** TO DO **
Look through the lines below and extract each one that contains "agent".

[Stored records]
--*--
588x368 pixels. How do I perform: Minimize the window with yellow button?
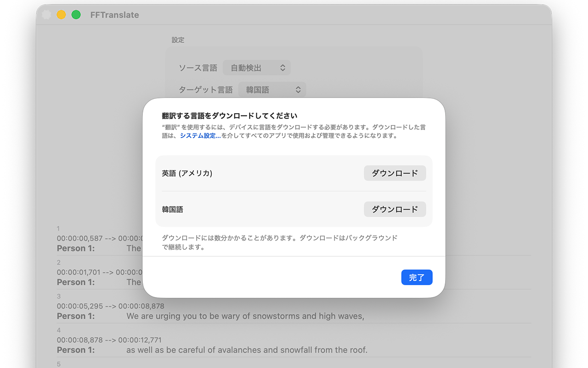tap(61, 15)
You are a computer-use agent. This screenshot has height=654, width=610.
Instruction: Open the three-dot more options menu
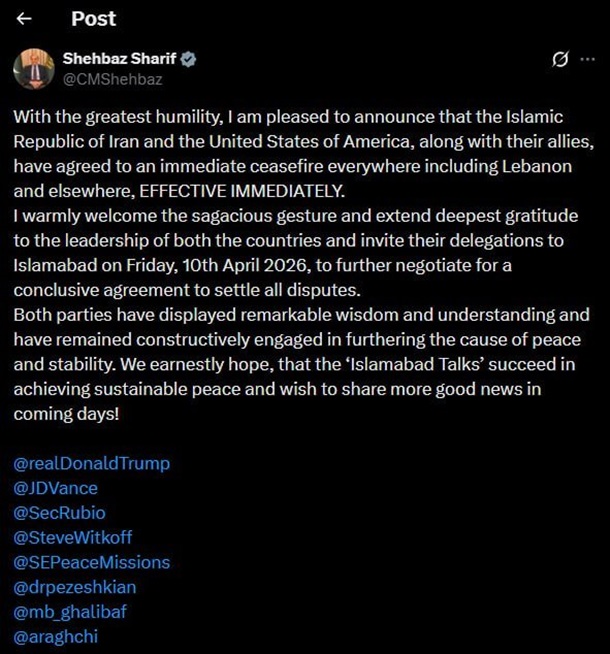[x=587, y=60]
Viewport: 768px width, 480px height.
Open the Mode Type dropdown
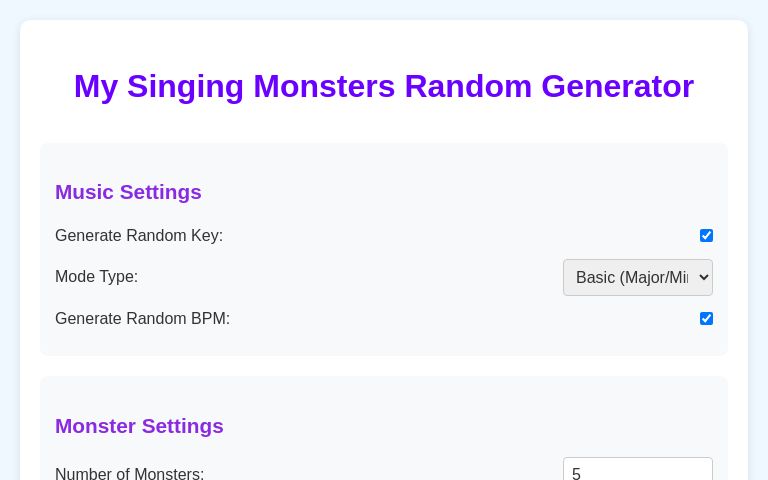(637, 278)
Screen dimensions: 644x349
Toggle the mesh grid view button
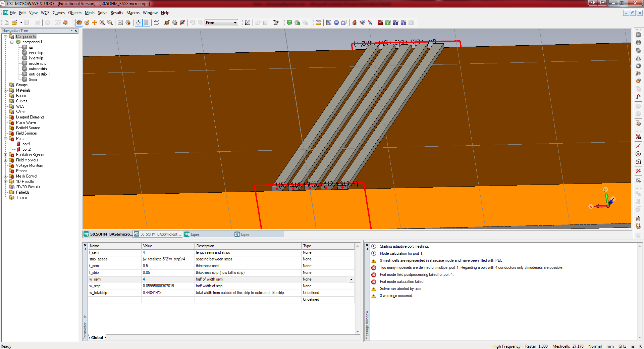point(146,22)
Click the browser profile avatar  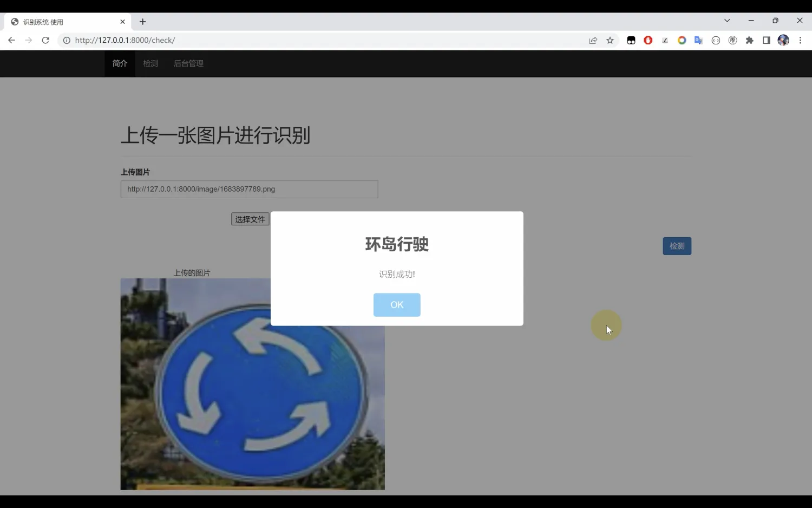pos(783,40)
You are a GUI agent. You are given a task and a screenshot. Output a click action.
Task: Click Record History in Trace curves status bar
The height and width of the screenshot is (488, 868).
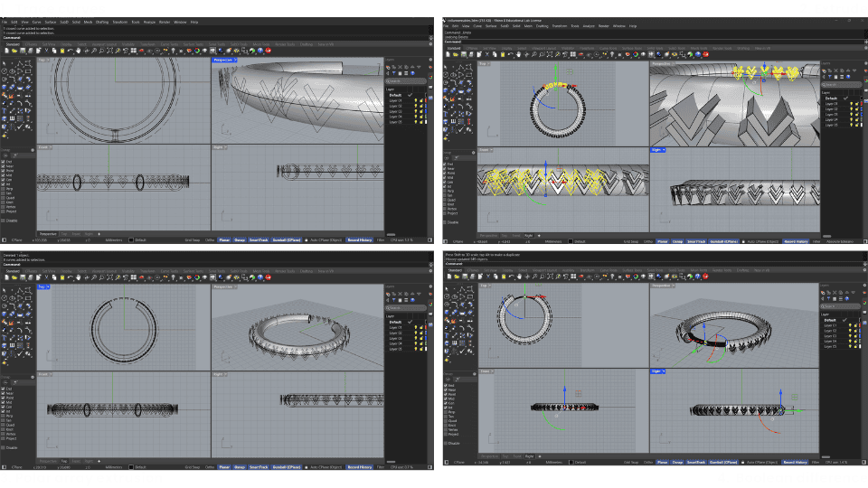(x=359, y=239)
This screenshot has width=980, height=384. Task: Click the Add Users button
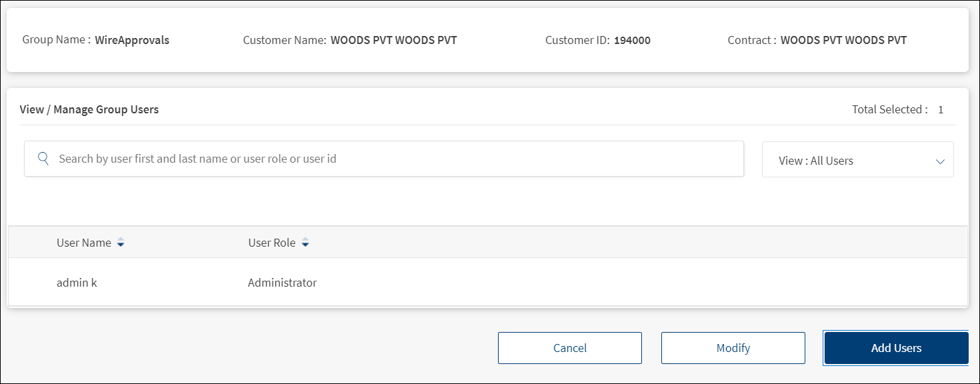point(896,348)
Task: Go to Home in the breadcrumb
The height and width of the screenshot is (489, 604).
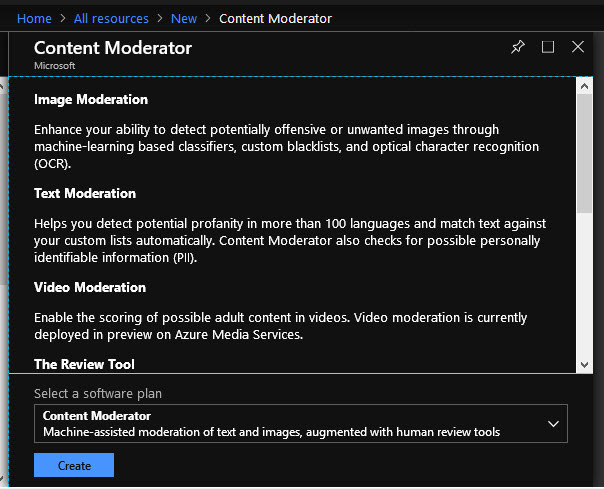Action: coord(34,18)
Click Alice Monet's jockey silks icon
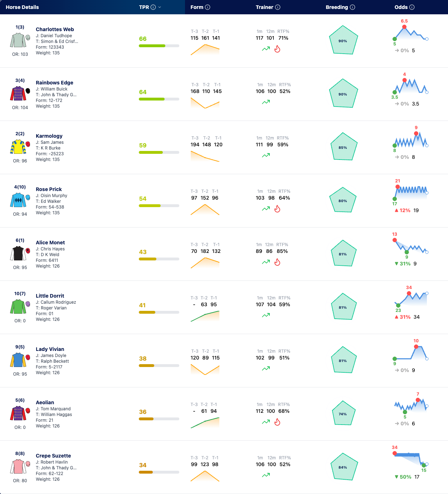The image size is (448, 494). (18, 253)
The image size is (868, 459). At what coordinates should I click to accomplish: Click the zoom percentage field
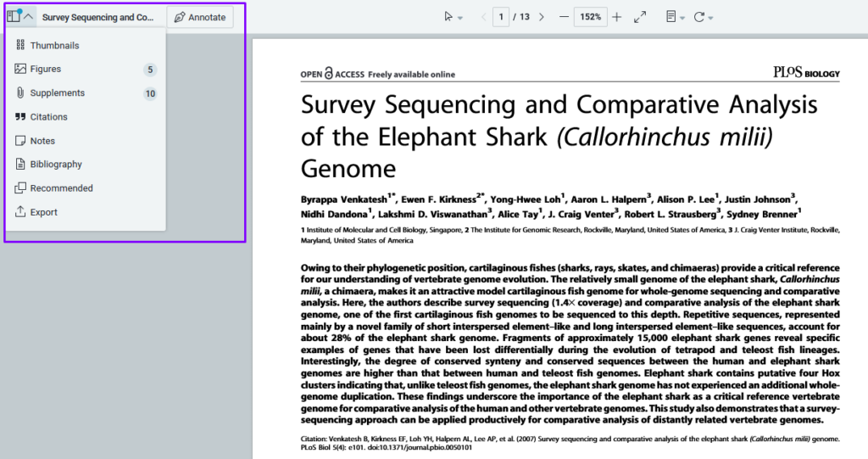point(590,17)
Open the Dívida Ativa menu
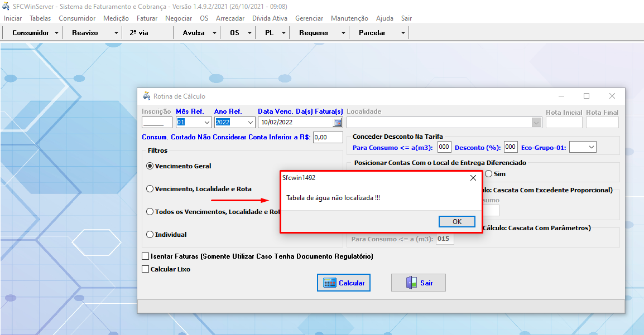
--*--
** ANSWER BOX **
You are a computer-use agent. This screenshot has height=654, width=610.
You are a GUI agent. You are given a task and a screenshot. Output a click action.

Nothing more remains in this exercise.